Set exercise :: Write the next part of the text about Paiement's hockey career, starting after its last sentence.

Text extract ::
——————

Paiement was traded from the Rockies to the Toronto Maple Leafs along with Pat Hickey for Lanny McDonald and Joel Quenneville on December 29, 1979.

Paiement played in Toronto for the next three seasons before again being traded to the Quebec Nordiques for Miroslav Frycer and a 7th round pick in the 1982 NHL Entry Draft (Jeff Triano). After five seasons in Quebec, he was traded to the New York Rangers for Steve Patrick where he only played eight regular season games and 16 playoff games.

The Buffalo Sabres claimed Paiement off waivers on October 6, 1986. He only played one season in Buffalo before rounding out his career with the Pittsburgh Penguins and finally, the Muskegon Lumberjacks of the International Hockey League (IHL) in 1987–88. At the time of his retirement, he was the last active player who had played for the Kansas City Scouts.

——————

Data for locating visible targets
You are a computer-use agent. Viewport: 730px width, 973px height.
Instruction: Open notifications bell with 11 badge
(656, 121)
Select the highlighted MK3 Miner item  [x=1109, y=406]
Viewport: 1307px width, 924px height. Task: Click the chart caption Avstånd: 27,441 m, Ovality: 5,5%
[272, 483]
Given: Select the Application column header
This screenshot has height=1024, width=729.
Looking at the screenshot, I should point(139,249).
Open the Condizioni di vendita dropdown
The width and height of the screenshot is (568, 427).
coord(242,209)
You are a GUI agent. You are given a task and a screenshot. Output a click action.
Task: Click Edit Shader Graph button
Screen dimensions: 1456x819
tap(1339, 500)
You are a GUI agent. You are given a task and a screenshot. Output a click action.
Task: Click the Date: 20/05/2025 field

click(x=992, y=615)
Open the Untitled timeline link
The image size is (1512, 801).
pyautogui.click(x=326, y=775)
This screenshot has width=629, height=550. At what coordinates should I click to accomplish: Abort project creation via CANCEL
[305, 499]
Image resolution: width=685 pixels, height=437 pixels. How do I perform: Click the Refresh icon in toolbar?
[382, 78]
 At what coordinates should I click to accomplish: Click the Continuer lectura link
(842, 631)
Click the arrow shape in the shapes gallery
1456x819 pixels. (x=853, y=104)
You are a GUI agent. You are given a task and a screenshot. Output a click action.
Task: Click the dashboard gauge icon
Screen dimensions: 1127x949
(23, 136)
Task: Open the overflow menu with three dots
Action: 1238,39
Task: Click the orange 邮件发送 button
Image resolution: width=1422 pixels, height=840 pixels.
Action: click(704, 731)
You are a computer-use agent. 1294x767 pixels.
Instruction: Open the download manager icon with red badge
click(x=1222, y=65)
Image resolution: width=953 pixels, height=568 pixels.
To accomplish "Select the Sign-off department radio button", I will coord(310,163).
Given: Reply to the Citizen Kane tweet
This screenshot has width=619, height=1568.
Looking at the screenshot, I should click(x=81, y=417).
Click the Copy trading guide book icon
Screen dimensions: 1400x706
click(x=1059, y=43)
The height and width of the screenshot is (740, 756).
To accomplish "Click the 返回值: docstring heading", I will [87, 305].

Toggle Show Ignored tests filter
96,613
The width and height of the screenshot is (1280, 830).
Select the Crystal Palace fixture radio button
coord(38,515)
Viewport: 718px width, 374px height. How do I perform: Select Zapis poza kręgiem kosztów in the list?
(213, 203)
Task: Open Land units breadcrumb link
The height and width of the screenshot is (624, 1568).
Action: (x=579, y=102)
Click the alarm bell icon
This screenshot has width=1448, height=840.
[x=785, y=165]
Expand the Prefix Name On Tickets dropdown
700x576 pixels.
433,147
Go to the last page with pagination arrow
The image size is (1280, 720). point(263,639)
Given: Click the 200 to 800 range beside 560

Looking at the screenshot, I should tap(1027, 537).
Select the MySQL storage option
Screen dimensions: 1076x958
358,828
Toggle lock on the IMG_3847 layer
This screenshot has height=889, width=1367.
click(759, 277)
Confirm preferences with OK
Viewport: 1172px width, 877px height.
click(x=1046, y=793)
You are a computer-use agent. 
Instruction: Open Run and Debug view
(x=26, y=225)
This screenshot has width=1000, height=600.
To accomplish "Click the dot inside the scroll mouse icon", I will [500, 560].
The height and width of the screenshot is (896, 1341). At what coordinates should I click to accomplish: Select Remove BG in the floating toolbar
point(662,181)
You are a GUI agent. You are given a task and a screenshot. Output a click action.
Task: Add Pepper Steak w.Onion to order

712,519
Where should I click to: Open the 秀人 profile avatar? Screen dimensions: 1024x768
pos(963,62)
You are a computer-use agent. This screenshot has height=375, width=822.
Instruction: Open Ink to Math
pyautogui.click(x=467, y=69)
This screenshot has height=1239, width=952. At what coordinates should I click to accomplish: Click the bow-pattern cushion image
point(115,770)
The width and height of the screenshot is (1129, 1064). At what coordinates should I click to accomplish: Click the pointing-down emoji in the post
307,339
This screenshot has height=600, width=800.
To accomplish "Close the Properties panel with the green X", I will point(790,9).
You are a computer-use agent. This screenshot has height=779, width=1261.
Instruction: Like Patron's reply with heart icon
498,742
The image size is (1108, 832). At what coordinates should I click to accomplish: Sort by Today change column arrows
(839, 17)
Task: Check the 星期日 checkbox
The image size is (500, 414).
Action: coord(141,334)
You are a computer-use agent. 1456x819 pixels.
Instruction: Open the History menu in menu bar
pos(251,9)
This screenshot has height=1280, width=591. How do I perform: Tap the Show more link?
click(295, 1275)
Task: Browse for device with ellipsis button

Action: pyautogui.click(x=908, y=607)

——————

Task result ::
Career statistics

Regular season and playoffs

International

Achievements
Wilf Paiement was the first player drafted by the Kansas City Scouts/Colorado Rockies/New Jersey Devils organization. He played in both the first games of the Scouts and the Rockies. Upon his retirement from the NHL, Paiement was the last active player to have played for the Scouts.

While Paiement was playing for the Toronto Maple Leafs he wore the number 99 for the 187 games he spent in Toronto, and was the last player other than Wayne Gretzky to wear that number, last wearing it on March 6, 1982 against the Montreal Canadiens. Referencing his time using the number 99, Paiement appeared in a commercial for the Canadian furniture store Leon's in 2008, in honour of their 99th anniversary. The commercial teased the appearance of Gretzky before revealing Paiement, who then said "What, you're expecting someone else?"

Awards
OMJHL First All-Star Team – 1974
WEC–A Best Forward – 1979 (Tied with Sergei Makarov)
NHL All–Star Team – 1976, 1977, 1978

Transactions 
July 15, 1976 – Transferred to Colorado after Kansas City franchise relocated.
December 29, 1979 – Traded to Toronto by Colorado with Pat Hickey for Lanny McDonald and Joel Quenneville.
March 9, 1982 – Traded to Quebec by Toronto for Miroslav Frycer and Quebec's 7th round choice (Jeff Triano) in 1982 Entry Draft.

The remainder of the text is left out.